Direct democracy returns to Greece
It appears that Greek Prime Minister George Papandreou has decided to call a referendum on the European debt plan as opposed to working a solution through parliament. The politics of referendums aren’t discussed enough in my opinion but luckily, political science can help us predict voting behavior in direct democracy.
Vote choice in referendums is unique in advanced democracies because it allows voters to weigh an issue directly, sometimes without concern for party loyalties. The model of political parties described by Bawn et al. shows that voters primarily take cues on most issues from elite signalling within political parties. So should this method of issue support carry over into plebiscites? In Referendums on European Integration, Simon Hug and Pascal Sciarini, discuss how different variables about a referendum affect vote choice. Examining data from fourteen European integration referendums, the authors claim that issue saliency determines voting behavior. In important “first-tier” elections, voters make a decision by weighing the actual issue. On less important “second-tier” elections, voters may base their decision on their assessment of the ruling party. This comes in the form of voting against the wishes of the government if one is dissatisfied, and voting in favor if one is supportive. I think Hug and Sciarini would agree the Greek vote represents a “first-tier issue.” We should expect then, that confidence in the government should have minimal impact on voter preference.
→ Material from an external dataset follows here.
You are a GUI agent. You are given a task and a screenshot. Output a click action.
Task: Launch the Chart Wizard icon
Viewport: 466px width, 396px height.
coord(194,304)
Hug and Sciarini’s model has been tested recently, when Iceland faced a somewhat similar situation, twice in the past two years. You can read the details here, but the basic story is that twice the Icelandic government attempted to push a loan repayment deal through plebiscite, and twice voters rejected the deal, known as the “Icesave Bill.” In that situation, the ruling coalition of the Social Democratic Alliance (SDA) and the Left-Green Movement came to power after Iceland’s financial collapse that triggered the need for the referendum. While most voters approved of the new government, the public push by the SDA was not enough to convince voters to cast “yes” ballots.